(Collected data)
○ ○ ○ ○

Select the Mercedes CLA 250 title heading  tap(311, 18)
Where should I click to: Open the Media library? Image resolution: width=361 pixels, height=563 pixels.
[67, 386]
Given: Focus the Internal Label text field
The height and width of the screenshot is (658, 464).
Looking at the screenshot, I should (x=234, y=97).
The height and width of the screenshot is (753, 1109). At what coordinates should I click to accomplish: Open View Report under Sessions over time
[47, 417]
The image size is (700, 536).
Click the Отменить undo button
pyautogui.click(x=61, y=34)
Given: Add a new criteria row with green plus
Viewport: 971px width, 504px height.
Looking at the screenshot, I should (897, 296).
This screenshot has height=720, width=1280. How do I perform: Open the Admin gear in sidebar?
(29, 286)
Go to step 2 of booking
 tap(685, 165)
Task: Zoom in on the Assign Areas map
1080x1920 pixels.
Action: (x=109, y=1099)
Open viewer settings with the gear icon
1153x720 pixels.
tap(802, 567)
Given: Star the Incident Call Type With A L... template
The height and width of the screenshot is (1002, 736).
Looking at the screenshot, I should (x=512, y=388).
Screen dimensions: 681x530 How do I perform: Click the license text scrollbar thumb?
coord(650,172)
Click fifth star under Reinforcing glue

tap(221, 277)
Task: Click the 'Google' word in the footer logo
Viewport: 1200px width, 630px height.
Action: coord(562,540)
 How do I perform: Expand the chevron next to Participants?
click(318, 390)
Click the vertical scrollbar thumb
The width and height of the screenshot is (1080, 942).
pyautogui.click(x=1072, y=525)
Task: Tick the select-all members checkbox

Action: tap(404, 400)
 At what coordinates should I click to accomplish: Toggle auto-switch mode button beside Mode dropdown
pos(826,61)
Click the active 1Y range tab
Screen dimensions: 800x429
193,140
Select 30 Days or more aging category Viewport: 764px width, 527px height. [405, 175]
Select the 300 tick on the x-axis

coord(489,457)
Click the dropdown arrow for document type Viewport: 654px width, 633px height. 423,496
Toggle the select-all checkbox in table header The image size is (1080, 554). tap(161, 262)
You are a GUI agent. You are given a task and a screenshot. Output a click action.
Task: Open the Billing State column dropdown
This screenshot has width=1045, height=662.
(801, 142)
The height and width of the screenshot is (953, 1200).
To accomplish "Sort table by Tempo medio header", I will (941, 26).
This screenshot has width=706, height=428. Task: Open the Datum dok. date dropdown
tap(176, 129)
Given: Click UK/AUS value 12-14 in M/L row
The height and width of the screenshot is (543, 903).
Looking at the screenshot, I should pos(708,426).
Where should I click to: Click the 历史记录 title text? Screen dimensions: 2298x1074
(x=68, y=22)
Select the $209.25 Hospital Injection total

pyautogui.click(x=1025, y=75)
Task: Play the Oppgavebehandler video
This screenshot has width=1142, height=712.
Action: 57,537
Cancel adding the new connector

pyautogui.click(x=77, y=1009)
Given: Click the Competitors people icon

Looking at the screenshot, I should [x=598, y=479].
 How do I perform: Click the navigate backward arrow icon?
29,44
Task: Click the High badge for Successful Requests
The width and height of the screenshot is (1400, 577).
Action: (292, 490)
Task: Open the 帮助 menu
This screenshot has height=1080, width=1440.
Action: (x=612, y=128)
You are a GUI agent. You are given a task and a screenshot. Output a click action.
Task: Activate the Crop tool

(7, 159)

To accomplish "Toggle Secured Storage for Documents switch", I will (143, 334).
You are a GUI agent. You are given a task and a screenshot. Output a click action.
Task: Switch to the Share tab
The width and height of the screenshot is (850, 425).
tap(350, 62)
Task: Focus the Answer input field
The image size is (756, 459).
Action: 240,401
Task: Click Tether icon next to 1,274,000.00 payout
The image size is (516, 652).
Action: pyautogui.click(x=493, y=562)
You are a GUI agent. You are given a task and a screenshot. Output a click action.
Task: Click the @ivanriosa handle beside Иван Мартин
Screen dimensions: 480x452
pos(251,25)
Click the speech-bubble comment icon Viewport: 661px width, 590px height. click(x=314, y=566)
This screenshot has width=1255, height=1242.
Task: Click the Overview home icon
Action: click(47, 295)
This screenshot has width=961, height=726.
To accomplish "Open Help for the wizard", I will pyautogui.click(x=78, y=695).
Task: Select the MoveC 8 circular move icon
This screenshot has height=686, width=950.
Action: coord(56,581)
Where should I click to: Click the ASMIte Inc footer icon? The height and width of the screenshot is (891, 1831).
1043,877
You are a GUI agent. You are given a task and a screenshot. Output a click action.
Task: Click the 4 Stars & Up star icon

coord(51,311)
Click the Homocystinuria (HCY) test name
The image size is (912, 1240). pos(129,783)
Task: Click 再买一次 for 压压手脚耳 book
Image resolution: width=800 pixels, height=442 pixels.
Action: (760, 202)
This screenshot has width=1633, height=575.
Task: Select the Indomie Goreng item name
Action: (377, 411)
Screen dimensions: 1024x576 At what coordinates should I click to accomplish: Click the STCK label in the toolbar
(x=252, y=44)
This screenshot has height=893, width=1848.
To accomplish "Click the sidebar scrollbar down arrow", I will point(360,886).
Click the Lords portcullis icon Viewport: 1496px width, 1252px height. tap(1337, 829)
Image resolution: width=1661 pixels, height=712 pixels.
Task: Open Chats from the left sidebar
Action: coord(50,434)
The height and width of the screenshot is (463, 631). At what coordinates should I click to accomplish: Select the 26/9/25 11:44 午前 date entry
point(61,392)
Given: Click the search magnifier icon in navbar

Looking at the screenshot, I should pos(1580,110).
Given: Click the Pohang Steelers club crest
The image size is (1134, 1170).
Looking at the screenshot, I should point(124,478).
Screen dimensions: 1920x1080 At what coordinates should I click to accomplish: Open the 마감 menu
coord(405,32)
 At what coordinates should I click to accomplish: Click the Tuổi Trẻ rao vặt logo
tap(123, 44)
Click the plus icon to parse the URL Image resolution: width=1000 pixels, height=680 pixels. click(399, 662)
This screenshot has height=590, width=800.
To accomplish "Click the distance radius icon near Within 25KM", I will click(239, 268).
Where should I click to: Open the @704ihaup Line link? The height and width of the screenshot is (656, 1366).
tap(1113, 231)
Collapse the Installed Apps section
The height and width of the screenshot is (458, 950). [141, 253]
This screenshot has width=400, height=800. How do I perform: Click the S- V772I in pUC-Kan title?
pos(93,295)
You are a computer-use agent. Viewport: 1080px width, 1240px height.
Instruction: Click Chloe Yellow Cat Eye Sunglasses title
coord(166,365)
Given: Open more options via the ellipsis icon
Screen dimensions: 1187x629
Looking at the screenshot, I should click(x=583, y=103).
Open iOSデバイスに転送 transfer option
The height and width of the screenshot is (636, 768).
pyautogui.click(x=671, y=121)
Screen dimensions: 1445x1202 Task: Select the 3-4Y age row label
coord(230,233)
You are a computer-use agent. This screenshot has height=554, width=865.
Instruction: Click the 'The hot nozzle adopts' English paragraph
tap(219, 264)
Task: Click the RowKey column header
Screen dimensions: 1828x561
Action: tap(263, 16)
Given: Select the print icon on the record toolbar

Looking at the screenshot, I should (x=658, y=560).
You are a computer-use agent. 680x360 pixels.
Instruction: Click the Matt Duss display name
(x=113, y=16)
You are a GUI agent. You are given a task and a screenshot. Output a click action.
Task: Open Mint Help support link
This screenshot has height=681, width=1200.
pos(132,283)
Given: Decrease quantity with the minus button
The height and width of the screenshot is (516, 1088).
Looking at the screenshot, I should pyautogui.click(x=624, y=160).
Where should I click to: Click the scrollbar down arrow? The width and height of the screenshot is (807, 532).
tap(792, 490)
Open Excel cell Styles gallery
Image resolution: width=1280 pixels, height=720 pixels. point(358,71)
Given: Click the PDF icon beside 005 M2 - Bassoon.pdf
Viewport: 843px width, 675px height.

○ ○ ○ ○

**AIM OF THE TASK:** Your answer should be the full set of records, printed exactly.

**RESULT OF THE TASK:**
Select the Mercedes CLA 250 title heading  tap(311, 18)
Where should I click to: Open the Media library? Image resolution: width=361 pixels, height=563 pixels.
[67, 386]
Given: Focus the Internal Label text field
The height and width of the screenshot is (658, 464).
Looking at the screenshot, I should (x=234, y=97).
The height and width of the screenshot is (753, 1109). At what coordinates should I click to accomplish: Open View Report under Sessions over time
[47, 417]
The image size is (700, 536).
Click the Отменить undo button
pyautogui.click(x=61, y=34)
Given: Add a new criteria row with green plus
Viewport: 971px width, 504px height.
Looking at the screenshot, I should (897, 296).
This screenshot has height=720, width=1280. How do I perform: Open the Admin gear in sidebar?
(29, 286)
Go to step 2 of booking
 tap(685, 165)
Task: Zoom in on the Assign Areas map
1080x1920 pixels.
Action: (x=109, y=1099)
Open viewer settings with the gear icon
1153x720 pixels.
tap(802, 567)
Given: Star the Incident Call Type With A L... template
The height and width of the screenshot is (1002, 736).
Looking at the screenshot, I should (x=512, y=388).
Screen dimensions: 681x530 How do I perform: Click the license text scrollbar thumb?
coord(650,172)
Click fifth star under Reinforcing glue

tap(221, 277)
Task: Click the 'Google' word in the footer logo
Viewport: 1200px width, 630px height.
Action: coord(562,540)
 How do I perform: Expand the chevron next to Participants?
click(318, 390)
Click the vertical scrollbar thumb
The width and height of the screenshot is (1080, 942).
pyautogui.click(x=1072, y=525)
Task: Tick the select-all members checkbox

Action: tap(404, 400)
 At what coordinates should I click to accomplish: Toggle auto-switch mode button beside Mode dropdown
pos(826,61)
Click the active 1Y range tab
Screen dimensions: 800x429
193,140
Select 30 Days or more aging category Viewport: 764px width, 527px height. [405, 175]
Select the 300 tick on the x-axis

coord(489,457)
Click the dropdown arrow for document type Viewport: 654px width, 633px height. 423,496
Toggle the select-all checkbox in table header The image size is (1080, 554). tap(161, 262)
You are a GUI agent. You are given a task and a screenshot. Output a click action.
Task: Open the Billing State column dropdown
This screenshot has width=1045, height=662.
(801, 142)
The height and width of the screenshot is (953, 1200).
To accomplish "Sort table by Tempo medio header", I will (941, 26).
This screenshot has width=706, height=428. Task: Open the Datum dok. date dropdown
tap(176, 129)
Given: Click UK/AUS value 12-14 in M/L row
The height and width of the screenshot is (543, 903).
Looking at the screenshot, I should pos(708,426).
Where should I click to: Click the 历史记录 title text? Screen dimensions: 2298x1074
(x=68, y=22)
Select the $209.25 Hospital Injection total

pyautogui.click(x=1025, y=75)
Task: Play the Oppgavebehandler video
This screenshot has width=1142, height=712.
Action: 57,537
Cancel adding the new connector

pyautogui.click(x=77, y=1009)
Given: Click the Competitors people icon

Looking at the screenshot, I should [x=598, y=479].
 How do I perform: Click the navigate backward arrow icon?
29,44
Task: Click the High badge for Successful Requests
The width and height of the screenshot is (1400, 577).
Action: (292, 490)
Task: Open the 帮助 menu
This screenshot has height=1080, width=1440.
Action: (x=612, y=128)
You are a GUI agent. You are given a task and a screenshot. Output a click action.
Task: Activate the Crop tool

(7, 159)

To accomplish "Toggle Secured Storage for Documents switch", I will (143, 334).
You are a GUI agent. You are given a task and a screenshot. Output a click action.
Task: Switch to the Share tab
The width and height of the screenshot is (850, 425).
tap(350, 62)
Task: Focus the Answer input field
The image size is (756, 459).
Action: 240,401
Task: Click Tether icon next to 1,274,000.00 payout
The image size is (516, 652).
Action: pyautogui.click(x=493, y=562)
You are a GUI agent. You are given a task and a screenshot. Output a click action.
Task: Click the @ivanriosa handle beside Иван Мартин
Screen dimensions: 480x452
pos(251,25)
Click the speech-bubble comment icon Viewport: 661px width, 590px height. click(x=314, y=566)
This screenshot has width=1255, height=1242.
Task: Click the Overview home icon
Action: click(47, 295)
This screenshot has width=961, height=726.
To accomplish "Open Help for the wizard", I will pyautogui.click(x=78, y=695).
Task: Select the MoveC 8 circular move icon
This screenshot has height=686, width=950.
Action: coord(56,581)
Where should I click to: Click the ASMIte Inc footer icon? The height and width of the screenshot is (891, 1831).
1043,877
You are a GUI agent. You are given a task and a screenshot. Output a click action.
Task: Click the 4 Stars & Up star icon

coord(51,311)
Click the Homocystinuria (HCY) test name
The image size is (912, 1240). pos(129,783)
Task: Click 再买一次 for 压压手脚耳 book
Image resolution: width=800 pixels, height=442 pixels.
Action: (760, 202)
This screenshot has width=1633, height=575.
Task: Select the Indomie Goreng item name
Action: (377, 411)
Screen dimensions: 1024x576 At what coordinates should I click to accomplish: Click the STCK label in the toolbar
(x=252, y=44)
This screenshot has height=893, width=1848.
To accomplish "Click the sidebar scrollbar down arrow", I will point(360,886).
Click the Lords portcullis icon Viewport: 1496px width, 1252px height. tap(1337, 829)
Image resolution: width=1661 pixels, height=712 pixels.
Task: Open Chats from the left sidebar
Action: coord(50,434)
The height and width of the screenshot is (463, 631). At what coordinates should I click to accomplish: Select the 26/9/25 11:44 午前 date entry
point(61,392)
Given: Click the search magnifier icon in navbar

Looking at the screenshot, I should pos(1580,110).
Given: Click the Pohang Steelers club crest
The image size is (1134, 1170).
Looking at the screenshot, I should point(124,478).
Screen dimensions: 1920x1080 At what coordinates should I click to accomplish: Open the 마감 menu
coord(405,32)
 At what coordinates should I click to accomplish: Click the Tuổi Trẻ rao vặt logo
tap(123, 44)
Click the plus icon to parse the URL Image resolution: width=1000 pixels, height=680 pixels. click(399, 662)
This screenshot has height=590, width=800.
To accomplish "Click the distance radius icon near Within 25KM", I will click(239, 268).
Where should I click to: Open the @704ihaup Line link? The height and width of the screenshot is (656, 1366).
tap(1113, 231)
Collapse the Installed Apps section
The height and width of the screenshot is (458, 950). [141, 253]
This screenshot has width=400, height=800. How do I perform: Click the S- V772I in pUC-Kan title?
pos(93,295)
You are a computer-use agent. Viewport: 1080px width, 1240px height.
Instruction: Click Chloe Yellow Cat Eye Sunglasses title
coord(166,365)
Given: Open more options via the ellipsis icon
Screen dimensions: 1187x629
Looking at the screenshot, I should click(x=583, y=103).
Open iOSデバイスに転送 transfer option
The height and width of the screenshot is (636, 768).
pyautogui.click(x=671, y=121)
Screen dimensions: 1445x1202 Task: Select the 3-4Y age row label
coord(230,233)
You are a computer-use agent. This screenshot has height=554, width=865.
Instruction: Click the 'The hot nozzle adopts' English paragraph
tap(219, 264)
Task: Click the RowKey column header
Screen dimensions: 1828x561
Action: tap(263, 16)
Given: Select the print icon on the record toolbar

Looking at the screenshot, I should (x=658, y=560).
You are a computer-use agent. 680x360 pixels.
Instruction: Click the Matt Duss display name
(x=113, y=16)
You are a GUI agent. You are given a task and a screenshot. Output a click action.
Task: Open Mint Help support link
This screenshot has height=681, width=1200.
pos(132,283)
Given: Decrease quantity with the minus button
The height and width of the screenshot is (516, 1088).
Looking at the screenshot, I should pyautogui.click(x=624, y=160).
Where should I click to: Click the scrollbar down arrow? The width and height of the screenshot is (807, 532).
tap(792, 490)
Open Excel cell Styles gallery
Image resolution: width=1280 pixels, height=720 pixels. point(358,71)
Given: Click the PDF icon beside 005 M2 - Bassoon.pdf
Viewport: 843px width, 675px height.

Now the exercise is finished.